Pour moi, le bonheur consiste en la satisfaction périodique et cyclique des désirs sains, c’est-à-dire ceux qui conduisent à la satisfaction des besoins primaires, et en la suppression des désirs malsains, c’est-à-dire ceux qui ne conduisent pas à la satisfaction des besoins primaires ou qui l’empêchent.
Un fait très important concernant les désirs est ce que j’appelle l’anticipation du plaisir et de la douleur, un phénomène typiquement humain par lequel l’anticipation du plaisir est elle-même une source de plaisir, tout comme l’anticipation de la douleur est elle-même une source de douleur. Et puisque le désir de quelque chose implique l’anticipation du plaisir que son obtention entraînerait, le désir est déjà une source de plaisir tant que l’optimisme quant à sa réussite demeure. En ce sens, le contraire du désir est la peur, qui est une source de douleur car elle est une prédiction de douleur.

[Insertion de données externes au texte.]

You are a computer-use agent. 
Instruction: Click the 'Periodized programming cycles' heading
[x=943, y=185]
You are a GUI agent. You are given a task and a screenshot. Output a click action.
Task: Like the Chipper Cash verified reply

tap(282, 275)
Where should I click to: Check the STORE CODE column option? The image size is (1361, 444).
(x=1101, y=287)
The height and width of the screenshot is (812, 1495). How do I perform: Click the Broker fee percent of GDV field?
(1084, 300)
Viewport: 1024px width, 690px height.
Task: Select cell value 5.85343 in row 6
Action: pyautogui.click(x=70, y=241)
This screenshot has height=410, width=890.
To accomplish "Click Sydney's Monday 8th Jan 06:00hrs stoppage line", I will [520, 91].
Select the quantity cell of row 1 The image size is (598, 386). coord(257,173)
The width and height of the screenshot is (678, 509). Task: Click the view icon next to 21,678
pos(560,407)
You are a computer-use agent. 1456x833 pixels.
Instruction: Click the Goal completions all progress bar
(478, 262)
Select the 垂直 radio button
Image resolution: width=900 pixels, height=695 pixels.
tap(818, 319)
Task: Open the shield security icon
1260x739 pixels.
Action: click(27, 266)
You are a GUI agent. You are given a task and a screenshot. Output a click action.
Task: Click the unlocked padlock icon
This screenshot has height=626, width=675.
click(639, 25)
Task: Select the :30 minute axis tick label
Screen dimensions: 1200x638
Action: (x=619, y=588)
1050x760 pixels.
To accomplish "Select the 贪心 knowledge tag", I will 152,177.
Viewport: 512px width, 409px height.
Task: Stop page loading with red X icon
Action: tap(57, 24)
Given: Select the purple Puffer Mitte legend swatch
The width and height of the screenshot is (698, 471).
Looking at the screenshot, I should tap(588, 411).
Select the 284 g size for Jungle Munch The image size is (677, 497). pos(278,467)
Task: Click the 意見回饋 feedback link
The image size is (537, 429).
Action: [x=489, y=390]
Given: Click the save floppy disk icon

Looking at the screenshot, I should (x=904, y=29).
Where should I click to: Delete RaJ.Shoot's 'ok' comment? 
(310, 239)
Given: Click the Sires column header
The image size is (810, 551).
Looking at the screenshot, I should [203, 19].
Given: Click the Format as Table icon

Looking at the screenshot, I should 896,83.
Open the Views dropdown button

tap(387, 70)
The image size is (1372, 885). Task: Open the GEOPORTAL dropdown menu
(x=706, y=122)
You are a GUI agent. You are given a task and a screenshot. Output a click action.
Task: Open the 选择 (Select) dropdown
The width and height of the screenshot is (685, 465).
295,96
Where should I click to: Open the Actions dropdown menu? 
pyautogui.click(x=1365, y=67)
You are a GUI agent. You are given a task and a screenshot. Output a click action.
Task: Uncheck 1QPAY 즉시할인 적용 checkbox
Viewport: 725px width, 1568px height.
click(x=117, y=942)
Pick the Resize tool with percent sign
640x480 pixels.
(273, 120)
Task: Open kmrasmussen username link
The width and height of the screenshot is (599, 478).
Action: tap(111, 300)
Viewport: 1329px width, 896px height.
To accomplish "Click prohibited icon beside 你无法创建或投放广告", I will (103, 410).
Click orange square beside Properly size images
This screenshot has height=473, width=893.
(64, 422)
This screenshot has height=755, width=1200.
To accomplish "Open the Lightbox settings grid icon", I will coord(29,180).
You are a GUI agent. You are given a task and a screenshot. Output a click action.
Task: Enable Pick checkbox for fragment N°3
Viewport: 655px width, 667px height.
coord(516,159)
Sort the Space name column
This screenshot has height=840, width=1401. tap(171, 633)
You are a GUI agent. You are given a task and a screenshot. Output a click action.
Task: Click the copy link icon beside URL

Je crois qu’il y a deux types de désir : (1) le désir de quelque chose qui nous manque et dont nous avons besoin. Celle-ci est régulée par des mécanismes homéostatiques (physiques et mentaux), qui augmentent le désir en proportion du manque. (2) l’attraction de quelque chose qui stimule nos instincts, comme l’attraction sexuelle, ou l’attraction d’un bel objet ou d’une belle forme, attraction qui est suscitée par sa vue, une attraction qui n’existe pas lorsque l’objet n’est pas en vue. Dans ce sens, nous pouvons dire que l’attraction est la perception d’une promesse de plaisir ou de bonheur.
Cependant, il existe un désir générique de plaisir, sans objet spécifique, qui est surtout présent chez ceux qui ont connu le plaisir et souhaitent renouveler cette expérience. C’est une sorte d’addiction au plaisir.
Pour revenir à la question initiale, à laquelle j’ai déjà répondu, j’ajouterais, pour conclure, que parfois nous échangeons la réalité telle qu’elle est avec ce que nous souhaitons qu’elle soit, pour éviter la douleur associée à des vérités insupportables. Cette mystification de la réalité, si elle nous protège d’une part de la douleur de la vérité, rend d’autre part plus difficile la satisfaction de nos désirs et donc de nos besoins.